Exercise data:

.....

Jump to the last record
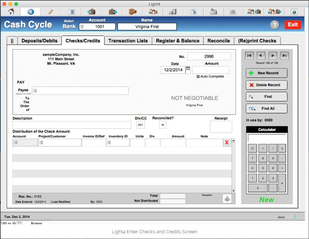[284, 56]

.....

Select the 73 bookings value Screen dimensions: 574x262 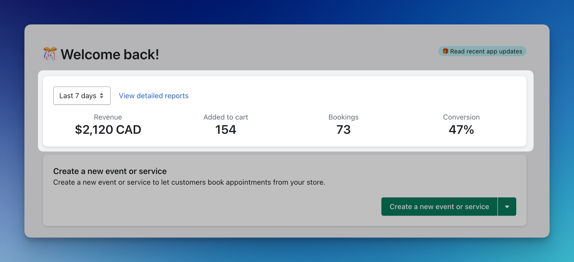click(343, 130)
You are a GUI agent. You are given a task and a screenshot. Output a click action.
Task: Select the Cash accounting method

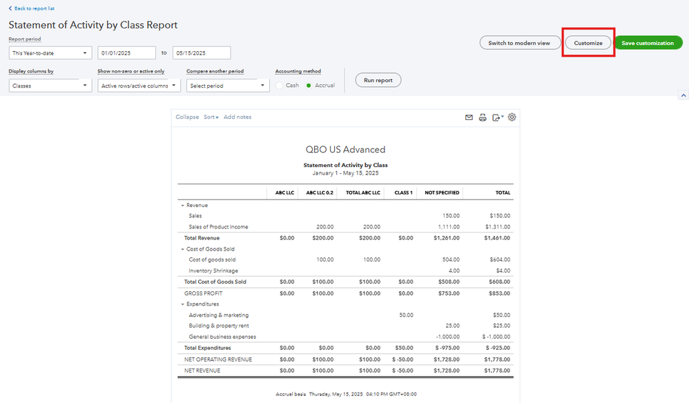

.....

Exercise brief: Word for word, restate the lines of the data above that fall between the line holding "You are a GUI" and the line holding "Task: Select the Cash accounting method", inclusive, and no other lines.

Answer for the task:
You are a GUI agent. You are given a task and a screenshot. Output a click action.
Task: Select the Cash accounting method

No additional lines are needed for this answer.